** REQUEST **
Locate every line in the listing below that contains the word "Task" and copy each of those lines.

** INPUT ROWS **
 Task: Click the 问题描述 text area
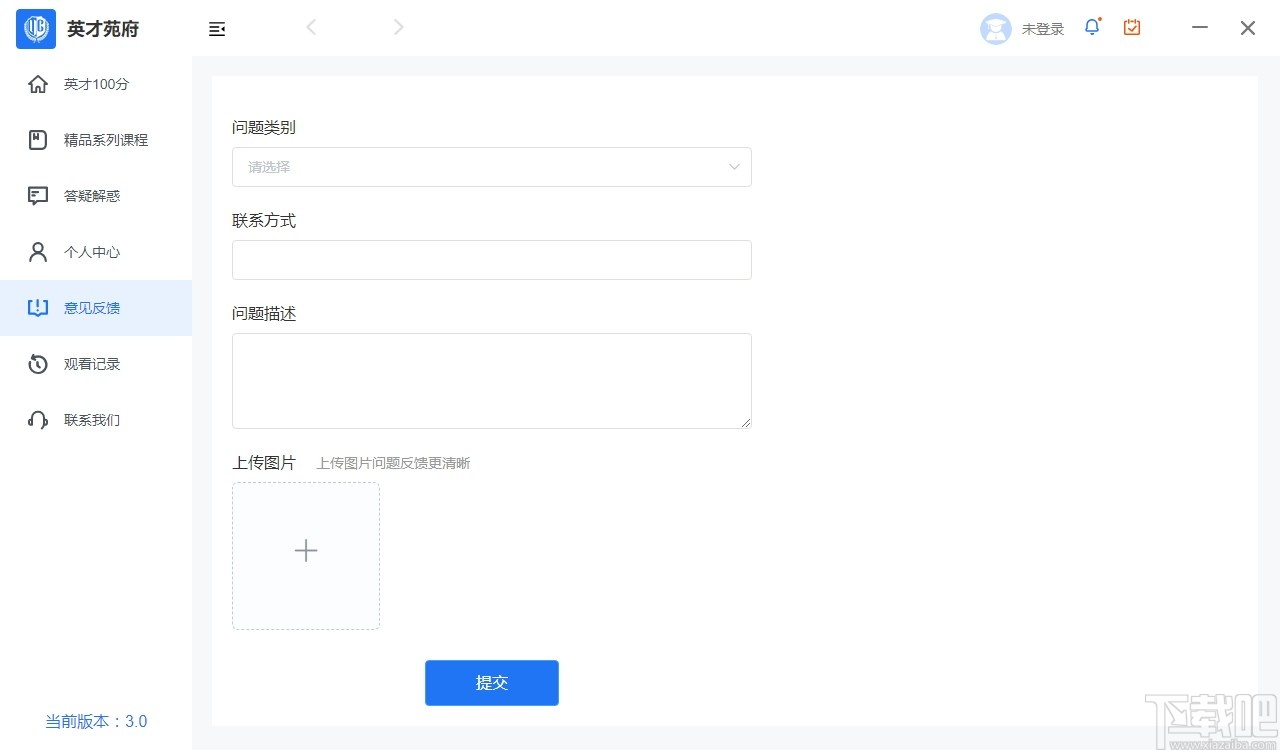(492, 380)
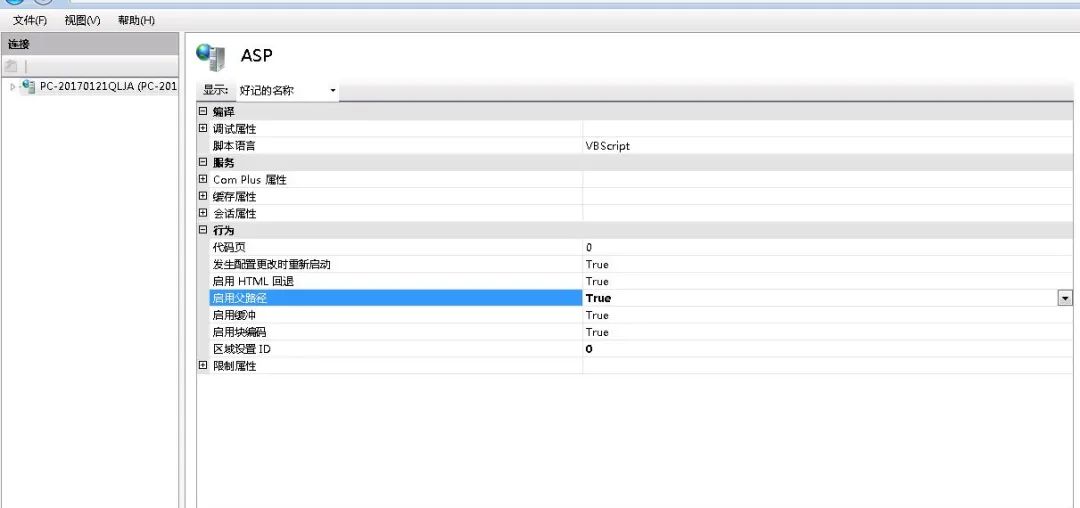Image resolution: width=1080 pixels, height=508 pixels.
Task: Open the 启用父路径 value dropdown arrow
Action: tap(1065, 298)
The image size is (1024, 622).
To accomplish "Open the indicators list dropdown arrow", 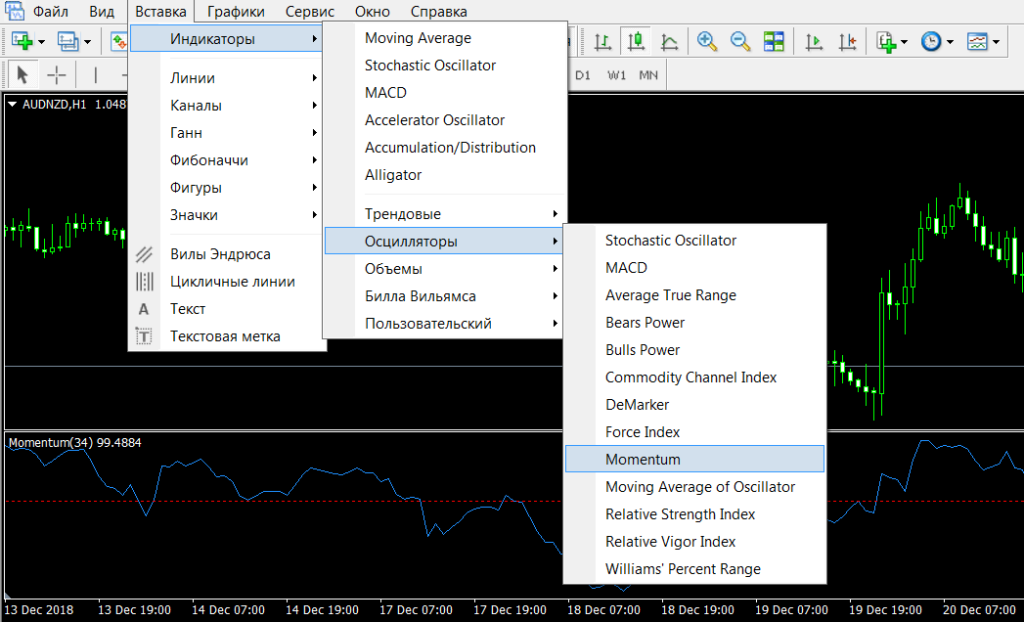I will coord(904,42).
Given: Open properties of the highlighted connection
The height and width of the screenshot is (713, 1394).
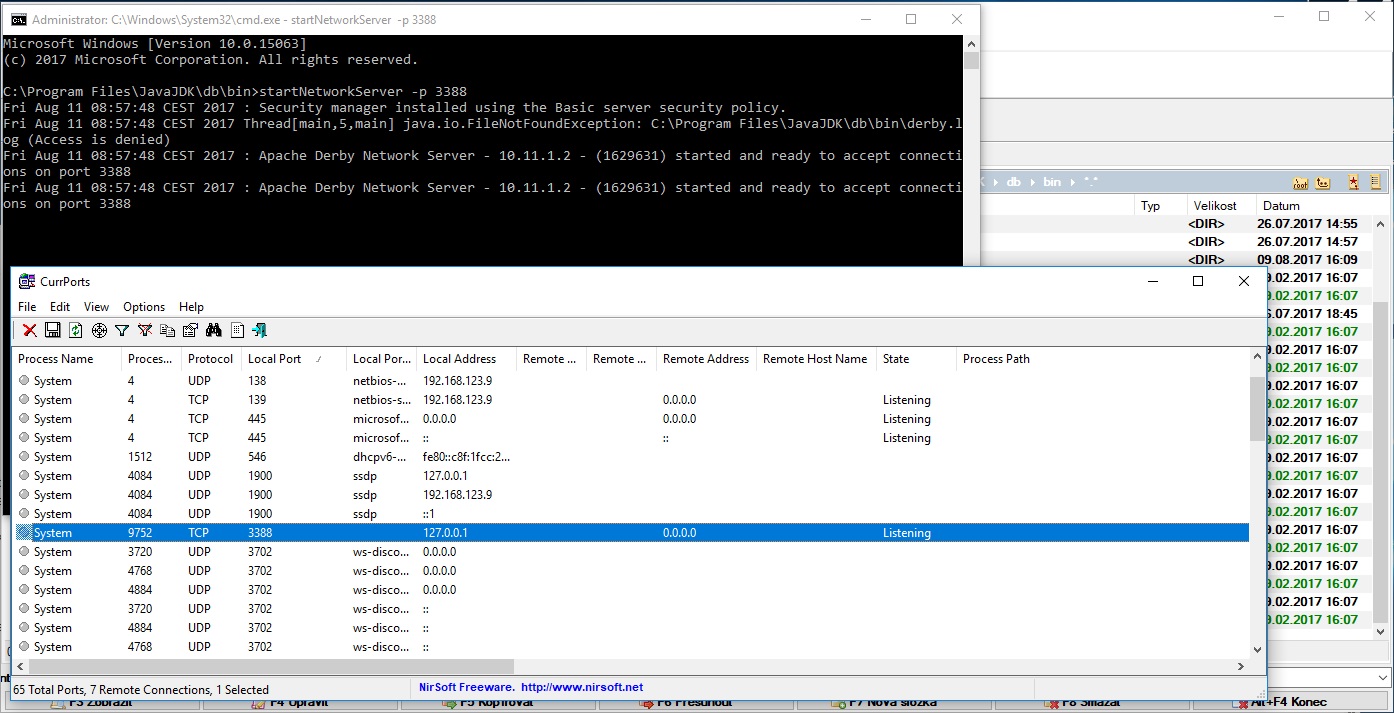Looking at the screenshot, I should (190, 330).
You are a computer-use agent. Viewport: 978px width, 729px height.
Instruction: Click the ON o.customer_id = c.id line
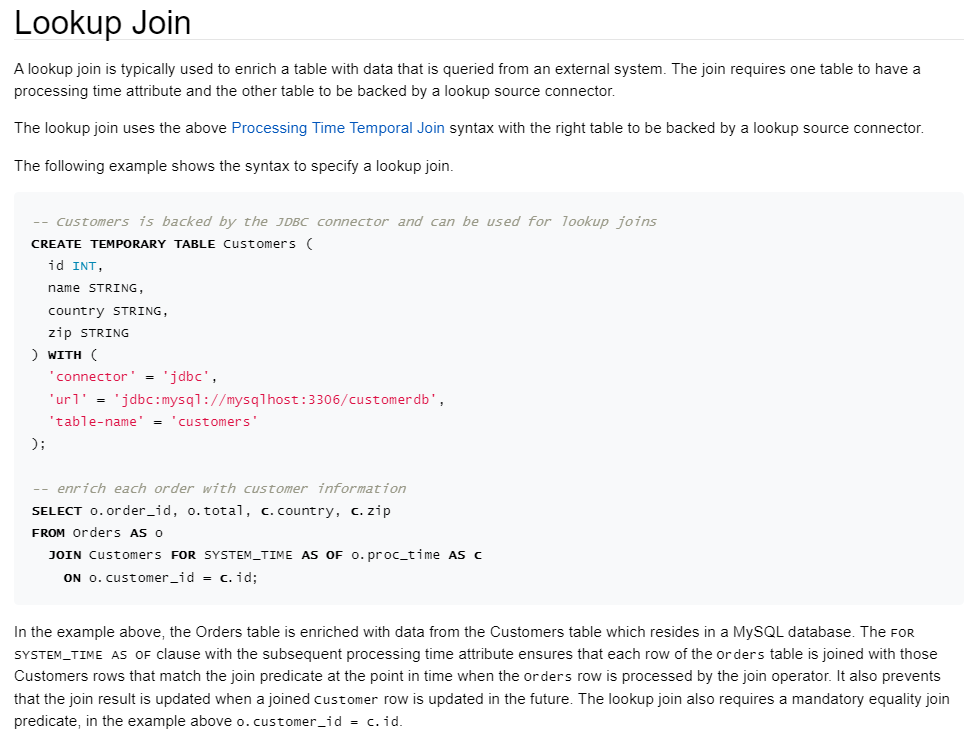pyautogui.click(x=160, y=577)
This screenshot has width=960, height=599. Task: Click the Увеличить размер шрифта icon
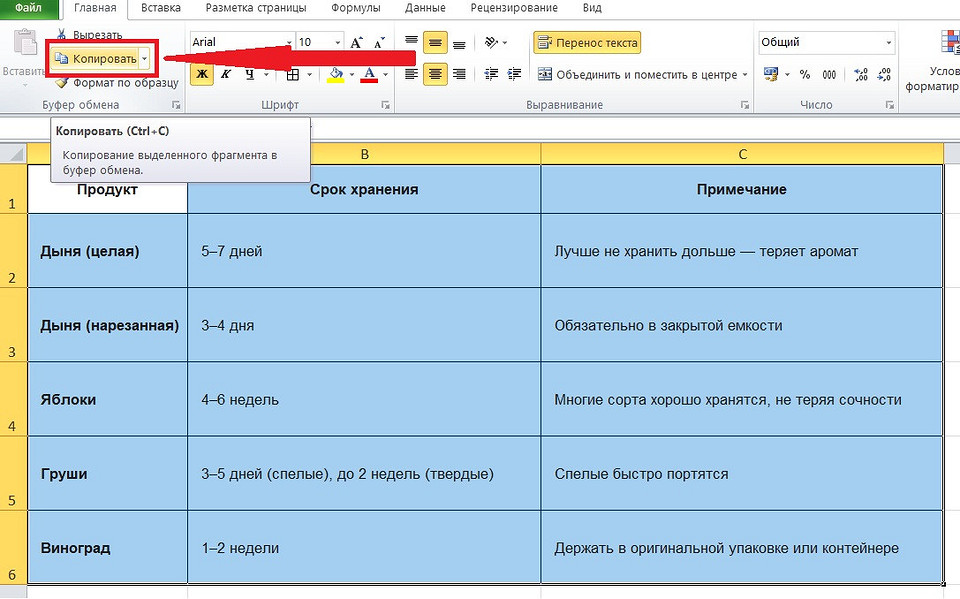[355, 42]
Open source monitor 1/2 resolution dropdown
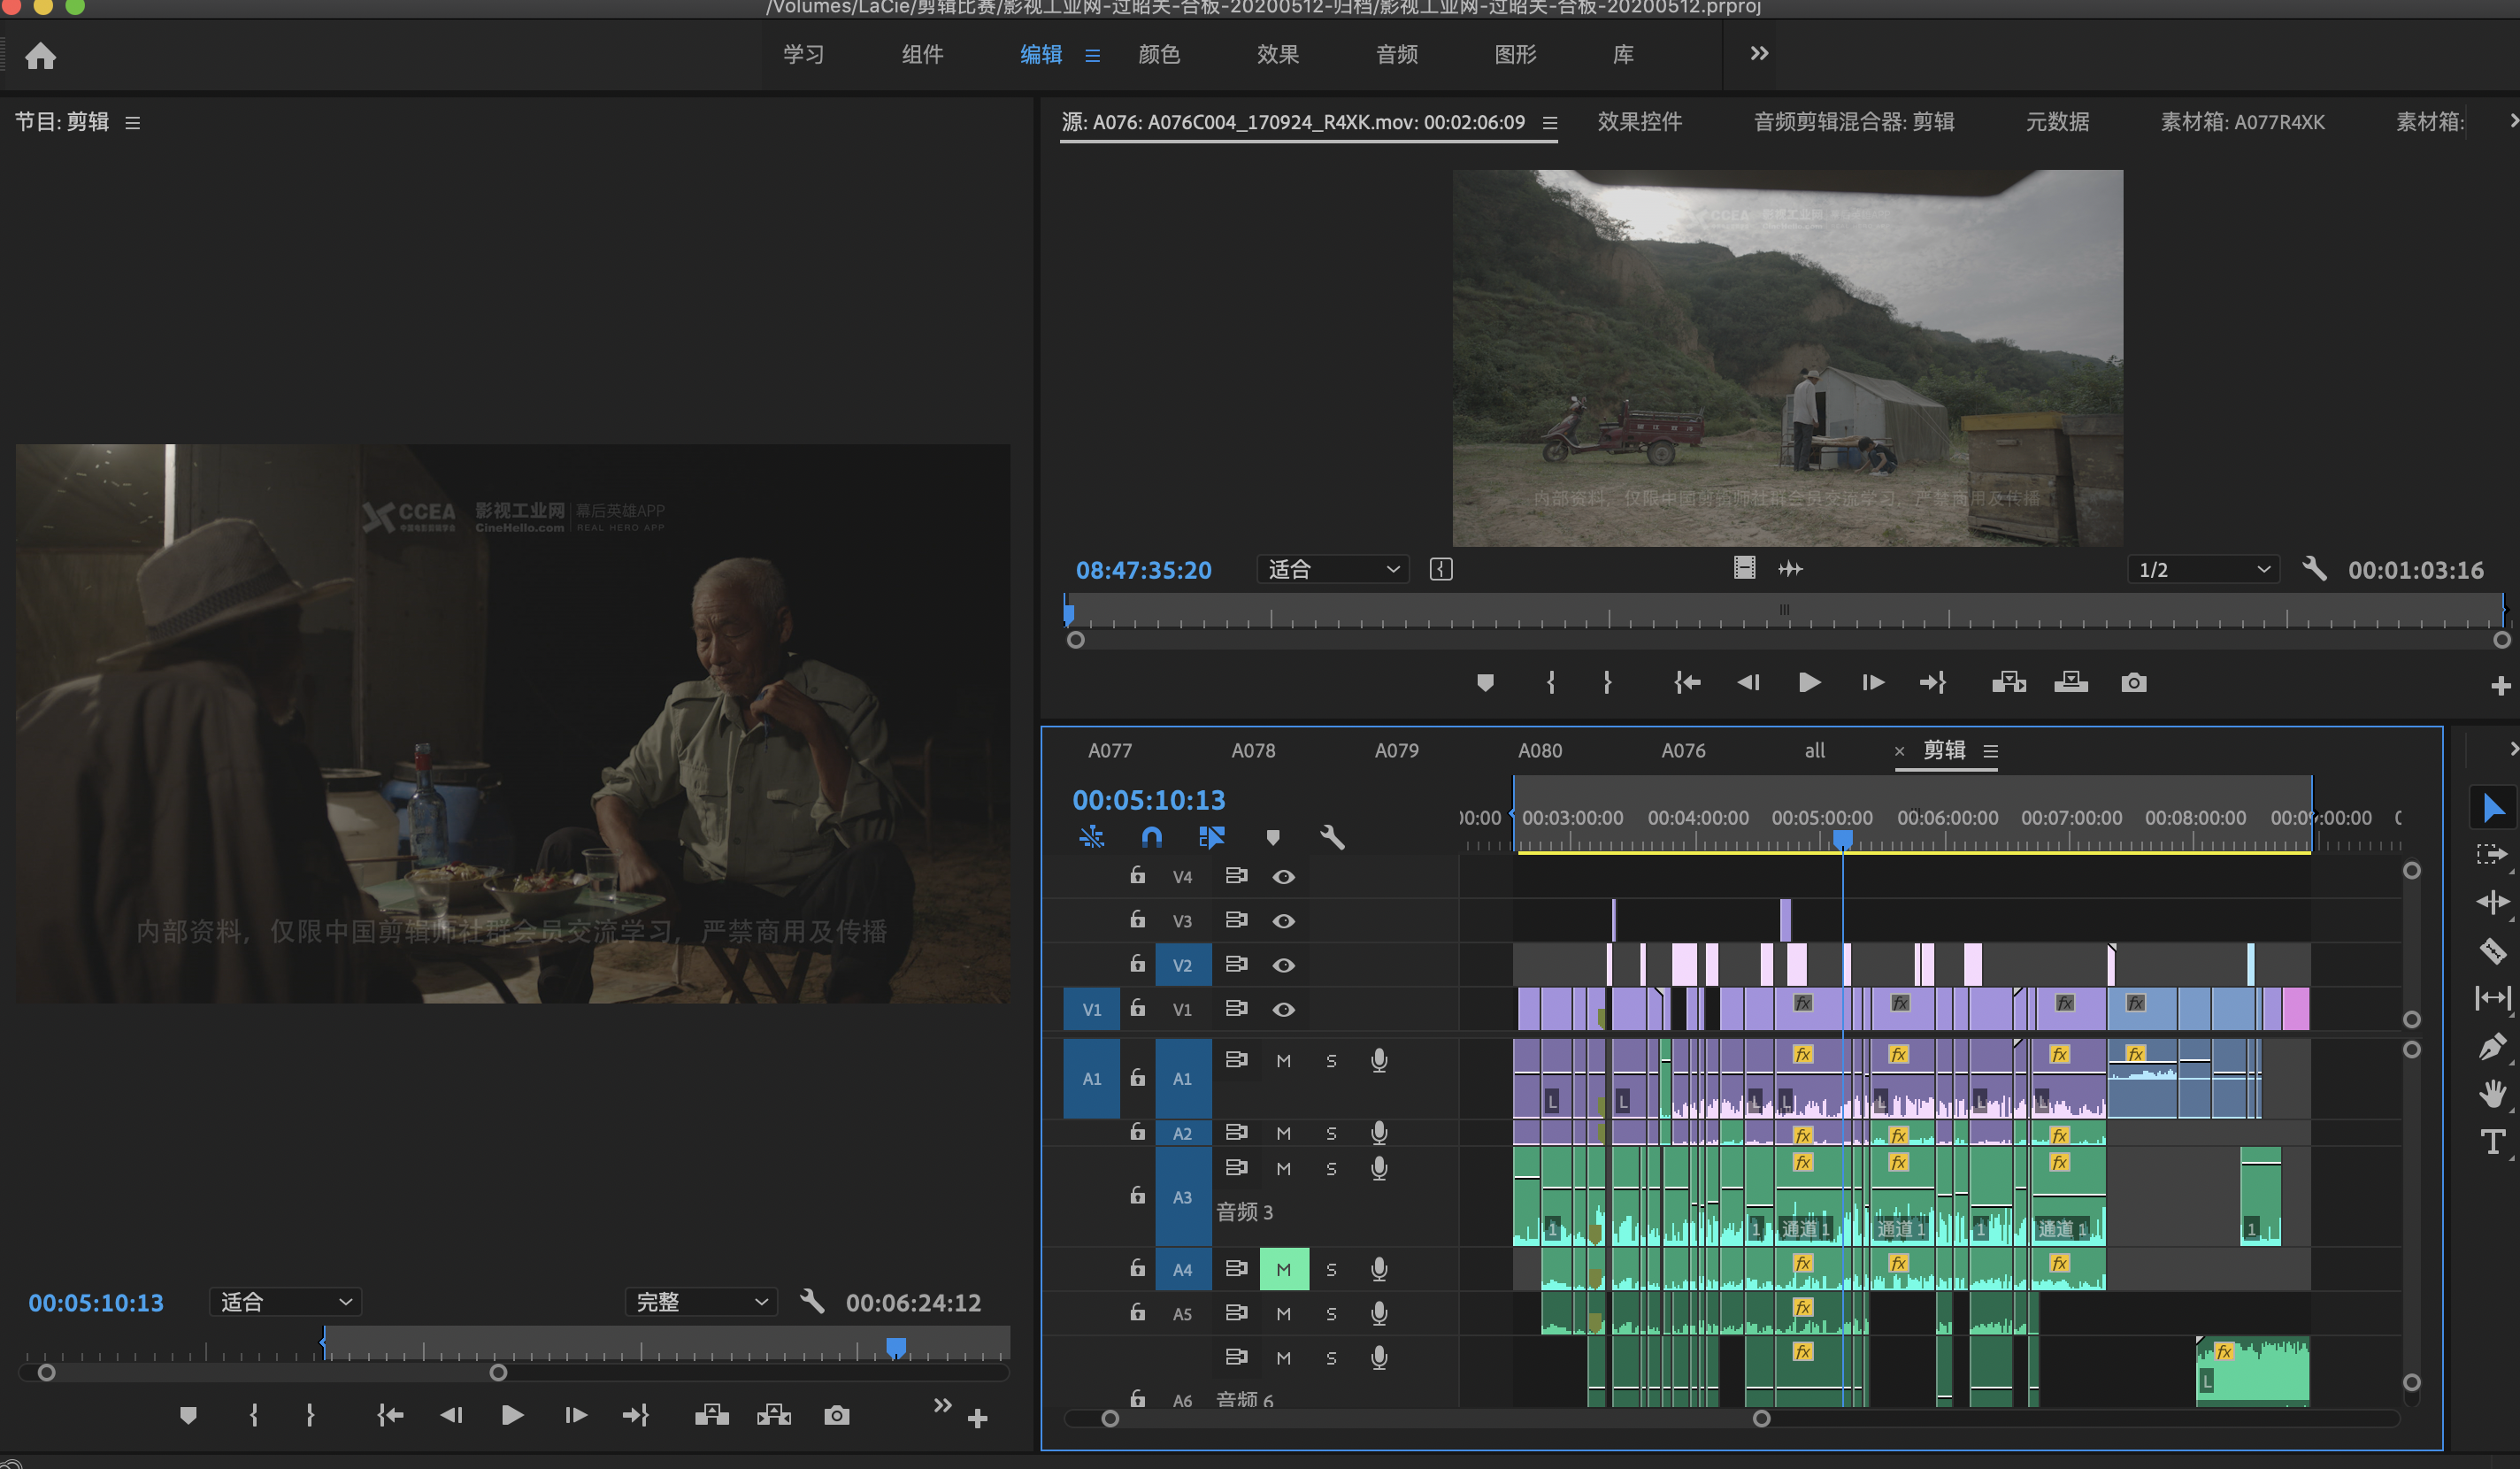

** FINISHED ANSWER **
 Task: Click the 问题描述 text area
Task: Open the 启用父路径 value dropdown arrow
This screenshot has width=960, height=599. Task: Click the Увеличить размер шрифта icon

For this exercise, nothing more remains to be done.